Sheffields manufacturing history provides the backdrop and context to the work of several artists. At Furnace Park, a former foundry, will be London and Zagreb-based artist Ben Cain in residency at the site. His sculptural installation will reference the production line of this former industrial hub. S1 Artspace is host to a new site-specific sculpture by international visual artist Elena Bajo and also showing there, the legacy of industry has been captured in Ryan Mosleys ghostly paintings, and Katja Strunzs sculptures made from recycled industrial materials.
A new commission from artists collective The Grantchester Pottery will result in a series of publicly sited wall-based pieces, inspired by early 20th Century craft traditions.
Graves Gallery will show Joseph Beuyss Wirtschaftswerte (Economic Values) 1980 alongside The Days of the Commune by Zoe Beloff which references the first political occupation, the Paris Commune, in 1871. Highlighting social and economic inequalities, Beloffs installation documents performances by actors involved in the Occupy Wall Street movement in 2012, of Brechts play of the same name, filmed across several parks in New York.
Site Gallery will also be the venue for an exhibition documenting Garth Evans fellowship at the British Steel Corporation. The exhibition documents a ground-breaking early placement of an artist inside an industrial company when sculptor Garth Evans was introduced to British Steel in 1969 by Artist Placement Group.
At Bloc Projects, artist and film-maker Oliver Ressler presents The Plundering, a newly co-commissioned 40-minute documentary shot in Tbilisi, which highlights the challenging economic impact on Georgian citizens of the aggressive privatisation of state property since the Rose Revolution of 2003.
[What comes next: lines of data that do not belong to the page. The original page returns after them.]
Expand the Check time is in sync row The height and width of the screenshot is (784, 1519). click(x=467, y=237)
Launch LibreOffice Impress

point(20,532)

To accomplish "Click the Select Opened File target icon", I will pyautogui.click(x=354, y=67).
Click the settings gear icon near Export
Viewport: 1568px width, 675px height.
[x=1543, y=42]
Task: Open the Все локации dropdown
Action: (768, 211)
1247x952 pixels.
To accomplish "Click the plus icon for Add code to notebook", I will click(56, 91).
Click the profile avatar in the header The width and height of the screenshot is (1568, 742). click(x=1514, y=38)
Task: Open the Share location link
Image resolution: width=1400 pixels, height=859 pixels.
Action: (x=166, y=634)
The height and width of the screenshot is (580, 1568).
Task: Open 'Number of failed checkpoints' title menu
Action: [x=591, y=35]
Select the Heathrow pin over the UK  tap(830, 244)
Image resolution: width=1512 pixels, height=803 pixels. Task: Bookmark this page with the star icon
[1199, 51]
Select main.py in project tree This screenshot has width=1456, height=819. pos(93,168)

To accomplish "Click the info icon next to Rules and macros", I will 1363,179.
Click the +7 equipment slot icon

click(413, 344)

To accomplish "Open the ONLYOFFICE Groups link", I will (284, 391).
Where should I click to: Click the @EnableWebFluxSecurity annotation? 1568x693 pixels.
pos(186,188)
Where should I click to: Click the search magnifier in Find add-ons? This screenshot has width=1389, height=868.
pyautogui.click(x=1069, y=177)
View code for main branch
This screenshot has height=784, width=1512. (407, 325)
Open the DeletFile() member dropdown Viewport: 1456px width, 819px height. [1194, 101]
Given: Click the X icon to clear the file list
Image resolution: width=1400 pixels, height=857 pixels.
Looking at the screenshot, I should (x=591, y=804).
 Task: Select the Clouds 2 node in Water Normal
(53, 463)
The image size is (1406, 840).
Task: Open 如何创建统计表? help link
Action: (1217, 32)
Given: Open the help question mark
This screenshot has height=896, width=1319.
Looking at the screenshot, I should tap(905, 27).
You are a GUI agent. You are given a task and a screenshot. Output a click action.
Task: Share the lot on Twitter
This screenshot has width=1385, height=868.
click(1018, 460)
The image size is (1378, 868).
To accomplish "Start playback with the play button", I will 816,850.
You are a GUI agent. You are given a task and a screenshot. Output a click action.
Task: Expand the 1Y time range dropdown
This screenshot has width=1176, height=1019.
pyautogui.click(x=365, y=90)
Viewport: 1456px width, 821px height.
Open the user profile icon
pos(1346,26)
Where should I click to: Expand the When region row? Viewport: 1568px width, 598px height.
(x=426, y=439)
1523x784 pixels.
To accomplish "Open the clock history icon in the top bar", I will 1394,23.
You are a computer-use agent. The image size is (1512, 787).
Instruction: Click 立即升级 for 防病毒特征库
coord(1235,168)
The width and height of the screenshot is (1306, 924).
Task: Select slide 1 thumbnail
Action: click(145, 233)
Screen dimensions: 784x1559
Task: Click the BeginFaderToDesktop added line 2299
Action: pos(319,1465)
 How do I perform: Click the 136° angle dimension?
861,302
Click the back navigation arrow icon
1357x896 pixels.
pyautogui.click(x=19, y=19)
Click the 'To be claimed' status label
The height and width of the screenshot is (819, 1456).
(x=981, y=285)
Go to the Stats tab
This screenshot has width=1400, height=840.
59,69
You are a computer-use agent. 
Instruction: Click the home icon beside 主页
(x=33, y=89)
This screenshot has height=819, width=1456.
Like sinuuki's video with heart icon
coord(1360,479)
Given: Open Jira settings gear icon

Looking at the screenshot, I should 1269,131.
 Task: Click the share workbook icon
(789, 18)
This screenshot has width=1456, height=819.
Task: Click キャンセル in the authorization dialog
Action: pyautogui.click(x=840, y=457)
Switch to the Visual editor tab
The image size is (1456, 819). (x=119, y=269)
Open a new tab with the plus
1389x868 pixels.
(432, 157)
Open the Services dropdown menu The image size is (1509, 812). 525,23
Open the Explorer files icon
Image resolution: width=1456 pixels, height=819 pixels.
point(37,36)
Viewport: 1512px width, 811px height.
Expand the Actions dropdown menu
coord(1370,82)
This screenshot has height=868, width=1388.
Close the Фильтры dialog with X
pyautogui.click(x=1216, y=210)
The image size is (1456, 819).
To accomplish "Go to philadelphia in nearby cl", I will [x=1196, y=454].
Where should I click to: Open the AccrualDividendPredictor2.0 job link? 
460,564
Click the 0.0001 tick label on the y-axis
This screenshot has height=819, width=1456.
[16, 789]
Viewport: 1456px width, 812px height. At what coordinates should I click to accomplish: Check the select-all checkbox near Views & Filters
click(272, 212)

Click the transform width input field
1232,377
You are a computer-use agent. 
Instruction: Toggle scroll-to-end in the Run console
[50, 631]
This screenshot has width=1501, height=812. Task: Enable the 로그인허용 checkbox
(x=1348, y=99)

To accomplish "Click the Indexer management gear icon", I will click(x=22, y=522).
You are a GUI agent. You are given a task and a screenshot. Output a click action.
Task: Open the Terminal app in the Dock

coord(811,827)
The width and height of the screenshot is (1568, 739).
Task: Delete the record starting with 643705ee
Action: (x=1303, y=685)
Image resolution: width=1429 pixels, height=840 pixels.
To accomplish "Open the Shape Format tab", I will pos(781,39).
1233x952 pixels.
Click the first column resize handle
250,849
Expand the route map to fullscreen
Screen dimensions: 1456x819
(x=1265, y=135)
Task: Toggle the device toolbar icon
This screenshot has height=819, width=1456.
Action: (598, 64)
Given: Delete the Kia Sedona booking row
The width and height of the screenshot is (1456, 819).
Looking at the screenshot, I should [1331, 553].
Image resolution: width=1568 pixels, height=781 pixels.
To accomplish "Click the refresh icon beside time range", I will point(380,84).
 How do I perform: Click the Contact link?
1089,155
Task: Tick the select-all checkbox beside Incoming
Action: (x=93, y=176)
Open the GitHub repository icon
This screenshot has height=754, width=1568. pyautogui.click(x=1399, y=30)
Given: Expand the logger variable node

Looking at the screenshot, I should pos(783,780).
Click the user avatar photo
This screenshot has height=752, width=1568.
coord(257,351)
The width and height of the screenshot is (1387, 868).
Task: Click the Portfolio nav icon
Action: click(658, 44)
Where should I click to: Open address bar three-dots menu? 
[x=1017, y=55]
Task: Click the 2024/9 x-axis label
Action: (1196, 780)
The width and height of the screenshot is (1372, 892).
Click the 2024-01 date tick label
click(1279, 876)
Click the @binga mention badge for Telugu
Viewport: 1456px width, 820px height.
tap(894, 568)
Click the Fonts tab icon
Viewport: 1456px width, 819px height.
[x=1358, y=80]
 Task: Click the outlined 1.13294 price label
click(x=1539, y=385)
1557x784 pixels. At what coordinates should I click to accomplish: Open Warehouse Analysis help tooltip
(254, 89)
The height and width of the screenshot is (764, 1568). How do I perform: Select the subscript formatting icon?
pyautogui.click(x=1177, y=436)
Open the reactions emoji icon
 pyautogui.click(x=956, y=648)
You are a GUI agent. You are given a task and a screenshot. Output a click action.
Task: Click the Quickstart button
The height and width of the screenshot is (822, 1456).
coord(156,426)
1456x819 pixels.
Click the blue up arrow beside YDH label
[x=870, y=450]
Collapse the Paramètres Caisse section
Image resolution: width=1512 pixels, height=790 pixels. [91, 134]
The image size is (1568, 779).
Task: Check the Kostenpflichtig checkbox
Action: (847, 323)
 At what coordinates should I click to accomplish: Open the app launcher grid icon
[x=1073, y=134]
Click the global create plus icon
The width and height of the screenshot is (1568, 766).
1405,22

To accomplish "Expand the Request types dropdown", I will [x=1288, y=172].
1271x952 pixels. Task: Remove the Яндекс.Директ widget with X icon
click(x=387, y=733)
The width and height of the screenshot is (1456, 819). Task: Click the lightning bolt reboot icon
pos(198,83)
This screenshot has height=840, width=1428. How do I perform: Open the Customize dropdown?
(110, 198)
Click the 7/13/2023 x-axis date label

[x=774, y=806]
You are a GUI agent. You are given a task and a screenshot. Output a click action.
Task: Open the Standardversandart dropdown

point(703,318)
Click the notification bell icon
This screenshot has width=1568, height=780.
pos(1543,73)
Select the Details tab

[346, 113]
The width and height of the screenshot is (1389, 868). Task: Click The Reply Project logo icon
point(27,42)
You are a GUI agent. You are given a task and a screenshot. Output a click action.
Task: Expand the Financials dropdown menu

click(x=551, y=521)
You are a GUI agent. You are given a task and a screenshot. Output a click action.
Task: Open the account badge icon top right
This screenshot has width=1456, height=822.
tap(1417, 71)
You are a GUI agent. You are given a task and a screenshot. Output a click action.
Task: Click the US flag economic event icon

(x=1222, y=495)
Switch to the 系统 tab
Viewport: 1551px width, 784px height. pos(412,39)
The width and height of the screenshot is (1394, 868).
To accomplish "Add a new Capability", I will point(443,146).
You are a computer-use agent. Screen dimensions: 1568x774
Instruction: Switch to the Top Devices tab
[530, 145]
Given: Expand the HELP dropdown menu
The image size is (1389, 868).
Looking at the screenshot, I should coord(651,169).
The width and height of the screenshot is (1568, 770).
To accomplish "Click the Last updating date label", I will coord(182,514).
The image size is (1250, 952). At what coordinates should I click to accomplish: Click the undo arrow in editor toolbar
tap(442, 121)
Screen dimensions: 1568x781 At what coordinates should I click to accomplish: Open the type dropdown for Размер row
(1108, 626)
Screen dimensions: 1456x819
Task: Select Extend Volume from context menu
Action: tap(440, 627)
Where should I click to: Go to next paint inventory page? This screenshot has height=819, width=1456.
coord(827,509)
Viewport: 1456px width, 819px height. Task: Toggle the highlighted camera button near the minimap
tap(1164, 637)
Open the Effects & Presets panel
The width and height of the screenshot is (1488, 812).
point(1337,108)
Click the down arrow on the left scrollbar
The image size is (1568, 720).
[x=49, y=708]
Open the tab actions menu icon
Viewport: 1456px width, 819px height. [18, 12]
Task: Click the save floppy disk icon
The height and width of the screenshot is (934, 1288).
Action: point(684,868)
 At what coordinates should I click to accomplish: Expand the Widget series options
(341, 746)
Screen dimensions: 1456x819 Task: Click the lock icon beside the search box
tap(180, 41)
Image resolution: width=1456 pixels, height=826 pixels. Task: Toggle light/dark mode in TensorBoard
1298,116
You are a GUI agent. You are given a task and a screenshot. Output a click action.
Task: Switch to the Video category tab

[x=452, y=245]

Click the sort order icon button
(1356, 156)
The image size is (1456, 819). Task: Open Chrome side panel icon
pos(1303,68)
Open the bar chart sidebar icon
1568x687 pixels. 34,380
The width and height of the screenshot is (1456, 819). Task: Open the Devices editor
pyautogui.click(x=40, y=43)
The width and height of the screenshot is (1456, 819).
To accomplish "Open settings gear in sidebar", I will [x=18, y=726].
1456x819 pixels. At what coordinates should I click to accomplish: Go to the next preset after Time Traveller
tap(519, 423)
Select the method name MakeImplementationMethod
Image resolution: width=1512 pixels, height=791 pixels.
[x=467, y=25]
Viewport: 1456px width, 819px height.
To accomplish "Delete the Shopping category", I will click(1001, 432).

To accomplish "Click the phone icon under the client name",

The theme of Zero Hours is traced by Swiss artist Urs Fischer at Site Gallery, Fischers Money Bowl will invite audiences to leave small coins gathered on trips abroad, as a reminder of the transitory nature of the economy. In their installation The Need for Money, on show at Sheffield Institute of Arts, duo David Riff & Dmitry Gutov reflect on communication, and the often amusing mistakes made in translation when talking socially about a political subject, in this case as they read Das Kapital in their reading group at the Karl Marx School of English, Moscow.
Art Sheffield has been funded by Arts Council England Grants for the Arts, Sheffield City Council, Sheffield Hallam University, Sheffield Town Trust and the Henry Moore Foundation. Curated by Kirstie Hamilton [Head of Exhibition Programming, Museums Sheffield], Louise Hutchinson [Artistic Director, S1 Artspace], Tim Machin [Gallery Manager, Sheffield Institute of Arts Gallery], Charlotte Morgan [Project Manager, BLOC Projects] and Laura Sillars [Artistic Director, Site Gallery]. Art Sheffield events will take place at Site Gallery, The Crucible Theatre, Graves Gallery, S1 Artspace, Bloc Projects, Sheffield Institute of Arts, Sheffield Hallam University and several temporary venues.
Alongside Zero Hours will be Art Sheffield Parallel Projects, a series of independent events and exhibitions including on Saturday 16 November the Sheffield Print Fair at St. Marys Church and Community Centre, and the 4th Sheffield International Artists Book Prize, at Bank Street Arts; the largest prize of its kind, with an accompanying exhibition and events.